→ Exercise instructions: Beneath this task is a listing; retype all of it exactly.

[Data supplied — start]

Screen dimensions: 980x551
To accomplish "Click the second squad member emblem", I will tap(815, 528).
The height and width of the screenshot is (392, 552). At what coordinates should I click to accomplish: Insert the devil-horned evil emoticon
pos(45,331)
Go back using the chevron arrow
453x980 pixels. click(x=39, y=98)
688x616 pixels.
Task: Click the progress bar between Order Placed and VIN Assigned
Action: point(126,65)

[Data supplied — finish]

→ Finished task:
Screen dimensions: 980x551
To accomplish "Click the second squad member emblem", I will tap(815, 528).
The height and width of the screenshot is (392, 552). At what coordinates should I click to accomplish: Insert the devil-horned evil emoticon
pos(45,331)
Go back using the chevron arrow
453x980 pixels. click(x=39, y=98)
688x616 pixels.
Task: Click the progress bar between Order Placed and VIN Assigned
Action: point(126,65)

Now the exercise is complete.